Often, people don't fully understand the multitude of options open to them. They may overbuy software from backup and storage vendors that have overlapping or redundant functionality, and end up never using one or the other of their purchases. Or they select an approach that isn't the best fit for their environment. Once you understand your options, you can pick the appropriate solution.
|How database backup modules work|
Backup software and databases can be integrated to perform open database backups through the use of modules-basically agents-that map the database vendor's backup APIs to the backup software vendors' application APIs. This allows backup without freezing the database-the approach, however, may degrade performance in high-volume transaction environments.
The problem with databases
Today's databases are enormous and keep growing. Simple math relates the time available to back up the database to the resources available to perform the backup. The math can be ugly: One company complains that it is now taking more than 20 hours to back up the Oracle database hosting their SAP R3 environment.
Then there's integrity.
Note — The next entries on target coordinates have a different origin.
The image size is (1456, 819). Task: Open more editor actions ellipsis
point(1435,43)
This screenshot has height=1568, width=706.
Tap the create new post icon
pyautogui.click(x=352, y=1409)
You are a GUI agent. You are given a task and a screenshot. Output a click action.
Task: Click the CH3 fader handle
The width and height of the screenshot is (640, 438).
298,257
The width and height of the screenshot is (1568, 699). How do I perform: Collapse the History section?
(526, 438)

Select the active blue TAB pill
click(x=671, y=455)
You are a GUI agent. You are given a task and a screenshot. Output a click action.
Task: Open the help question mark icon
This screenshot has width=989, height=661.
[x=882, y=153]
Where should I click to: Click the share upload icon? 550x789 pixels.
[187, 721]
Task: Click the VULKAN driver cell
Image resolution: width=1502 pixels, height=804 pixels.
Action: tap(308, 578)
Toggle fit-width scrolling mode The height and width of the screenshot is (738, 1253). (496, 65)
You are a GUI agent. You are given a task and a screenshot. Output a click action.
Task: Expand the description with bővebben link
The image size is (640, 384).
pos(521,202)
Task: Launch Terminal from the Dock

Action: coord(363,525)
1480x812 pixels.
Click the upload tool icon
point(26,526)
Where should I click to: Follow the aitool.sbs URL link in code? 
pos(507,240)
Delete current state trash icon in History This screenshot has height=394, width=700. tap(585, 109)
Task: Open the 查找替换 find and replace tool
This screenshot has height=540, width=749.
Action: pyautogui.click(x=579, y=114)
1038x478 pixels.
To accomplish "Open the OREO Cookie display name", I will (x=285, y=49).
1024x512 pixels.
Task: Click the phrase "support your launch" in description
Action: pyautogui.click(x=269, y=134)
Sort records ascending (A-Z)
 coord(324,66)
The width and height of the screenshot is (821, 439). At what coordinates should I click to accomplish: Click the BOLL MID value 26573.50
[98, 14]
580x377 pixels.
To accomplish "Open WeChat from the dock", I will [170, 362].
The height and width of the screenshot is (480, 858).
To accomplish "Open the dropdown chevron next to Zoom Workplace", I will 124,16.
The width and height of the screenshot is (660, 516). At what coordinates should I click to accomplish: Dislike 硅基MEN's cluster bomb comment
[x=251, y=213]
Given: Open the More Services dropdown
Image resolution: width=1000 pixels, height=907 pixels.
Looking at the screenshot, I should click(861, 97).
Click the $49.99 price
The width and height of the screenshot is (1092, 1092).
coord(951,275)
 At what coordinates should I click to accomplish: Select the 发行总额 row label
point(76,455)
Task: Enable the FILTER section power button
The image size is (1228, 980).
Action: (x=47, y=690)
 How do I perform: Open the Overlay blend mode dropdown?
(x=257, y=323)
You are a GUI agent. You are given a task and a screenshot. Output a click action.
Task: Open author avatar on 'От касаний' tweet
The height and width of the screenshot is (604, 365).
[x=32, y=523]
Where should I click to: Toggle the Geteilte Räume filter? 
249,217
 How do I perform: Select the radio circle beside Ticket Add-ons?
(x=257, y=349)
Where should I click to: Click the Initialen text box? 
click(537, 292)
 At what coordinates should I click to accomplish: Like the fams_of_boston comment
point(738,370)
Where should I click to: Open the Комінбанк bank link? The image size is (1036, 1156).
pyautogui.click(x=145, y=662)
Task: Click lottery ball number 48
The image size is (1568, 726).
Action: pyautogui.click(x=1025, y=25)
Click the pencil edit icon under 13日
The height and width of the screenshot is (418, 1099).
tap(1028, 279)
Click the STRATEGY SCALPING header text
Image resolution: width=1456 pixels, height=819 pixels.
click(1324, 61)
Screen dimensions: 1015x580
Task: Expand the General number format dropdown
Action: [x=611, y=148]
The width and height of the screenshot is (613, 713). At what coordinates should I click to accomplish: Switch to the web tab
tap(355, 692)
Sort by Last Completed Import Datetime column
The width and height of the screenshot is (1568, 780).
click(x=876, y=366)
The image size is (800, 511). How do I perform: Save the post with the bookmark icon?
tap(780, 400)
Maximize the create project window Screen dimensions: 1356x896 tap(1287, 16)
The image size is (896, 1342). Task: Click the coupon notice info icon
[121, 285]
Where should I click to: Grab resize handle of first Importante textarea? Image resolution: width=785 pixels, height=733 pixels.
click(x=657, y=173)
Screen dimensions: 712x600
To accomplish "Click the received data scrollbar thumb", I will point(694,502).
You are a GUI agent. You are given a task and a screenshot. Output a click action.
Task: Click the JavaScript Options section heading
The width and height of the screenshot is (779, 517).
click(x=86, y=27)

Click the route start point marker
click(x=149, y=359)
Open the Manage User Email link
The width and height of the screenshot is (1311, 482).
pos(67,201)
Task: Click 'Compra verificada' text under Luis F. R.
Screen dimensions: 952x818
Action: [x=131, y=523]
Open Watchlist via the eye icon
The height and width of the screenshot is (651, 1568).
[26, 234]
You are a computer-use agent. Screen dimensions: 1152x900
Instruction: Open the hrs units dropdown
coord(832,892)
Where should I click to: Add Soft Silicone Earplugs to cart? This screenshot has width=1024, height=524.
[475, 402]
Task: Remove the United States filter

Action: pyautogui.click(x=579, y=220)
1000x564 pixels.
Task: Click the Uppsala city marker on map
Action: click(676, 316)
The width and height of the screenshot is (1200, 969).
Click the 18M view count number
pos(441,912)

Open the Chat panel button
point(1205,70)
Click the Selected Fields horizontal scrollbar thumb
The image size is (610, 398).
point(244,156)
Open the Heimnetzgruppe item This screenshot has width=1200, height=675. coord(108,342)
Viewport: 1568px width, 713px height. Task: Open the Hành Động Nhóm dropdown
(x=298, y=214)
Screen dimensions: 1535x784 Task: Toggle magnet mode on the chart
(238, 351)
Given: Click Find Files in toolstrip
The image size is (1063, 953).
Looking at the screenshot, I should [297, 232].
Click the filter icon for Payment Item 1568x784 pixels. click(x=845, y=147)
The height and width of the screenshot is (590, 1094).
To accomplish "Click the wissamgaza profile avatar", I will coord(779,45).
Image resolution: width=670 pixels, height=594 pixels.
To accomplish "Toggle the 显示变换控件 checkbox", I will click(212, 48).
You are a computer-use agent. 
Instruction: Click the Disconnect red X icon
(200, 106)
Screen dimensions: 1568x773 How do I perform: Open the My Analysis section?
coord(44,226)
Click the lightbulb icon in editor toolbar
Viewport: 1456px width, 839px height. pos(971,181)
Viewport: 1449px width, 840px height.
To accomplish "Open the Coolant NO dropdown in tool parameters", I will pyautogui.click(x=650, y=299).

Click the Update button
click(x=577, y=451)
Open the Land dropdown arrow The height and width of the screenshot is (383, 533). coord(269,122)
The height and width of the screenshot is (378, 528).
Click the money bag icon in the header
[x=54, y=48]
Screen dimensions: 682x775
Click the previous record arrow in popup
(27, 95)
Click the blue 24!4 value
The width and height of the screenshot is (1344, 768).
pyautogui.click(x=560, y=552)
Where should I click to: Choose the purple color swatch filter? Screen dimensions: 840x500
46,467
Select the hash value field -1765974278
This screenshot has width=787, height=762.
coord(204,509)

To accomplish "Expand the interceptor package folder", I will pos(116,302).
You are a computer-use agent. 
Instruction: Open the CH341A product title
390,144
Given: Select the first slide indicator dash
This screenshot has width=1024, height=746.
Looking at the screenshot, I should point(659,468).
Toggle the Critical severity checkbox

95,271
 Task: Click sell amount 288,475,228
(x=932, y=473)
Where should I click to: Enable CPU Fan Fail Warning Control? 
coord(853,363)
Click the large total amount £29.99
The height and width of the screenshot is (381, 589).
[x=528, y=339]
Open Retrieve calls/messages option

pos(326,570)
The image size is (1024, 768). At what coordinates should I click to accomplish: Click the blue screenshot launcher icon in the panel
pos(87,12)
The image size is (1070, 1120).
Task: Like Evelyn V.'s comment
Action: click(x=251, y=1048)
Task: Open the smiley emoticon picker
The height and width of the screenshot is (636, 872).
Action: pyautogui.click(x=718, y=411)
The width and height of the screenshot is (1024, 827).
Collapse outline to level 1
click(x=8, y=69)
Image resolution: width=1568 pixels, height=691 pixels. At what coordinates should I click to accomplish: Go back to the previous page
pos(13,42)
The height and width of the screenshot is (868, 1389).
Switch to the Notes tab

To the operating system, a database is typically one huge open file. If the file changes during the backup, the backup may be corrupted without a mechanism for managing these changes.
But restorability is the leading cause of nightmares for database administrators (DBAs). Restoring a database is a multistage process, and restoring the files from tape is only one component. Depending on the reason for failure (e.g., disk failure, database corruption, etc.), different actions may need to be taken. Corrupt databases, for example, may require a significant amount of time to simply discover the exact point of corruption. The restoration process can also include a significant amount of time reapplying database logs after the actual file recovery. The total downtime is the sum of all of these activities.
Evaluating your options
Different products address some or all of those issues, often resulting in considerable overlap in functionality. "Database backup options" summarizes the most typical approaches in use today for database backup. Let's look at some of the key decision criteria.
Cold backup. This is the old-fashioned method: You shut down the database and back up the files or volumes using standard backup software. No added software is needed and it's easy to manage. But the database is unavailable during the entire backup process, unacceptable in many environments.
When to use: When you can't use anything else-such as with older database technology where no other backup mechanism is provided. Cold backups are also sometimes used in conjunction with some other approach, on a weekly or monthly basis, assuming the downtime is available.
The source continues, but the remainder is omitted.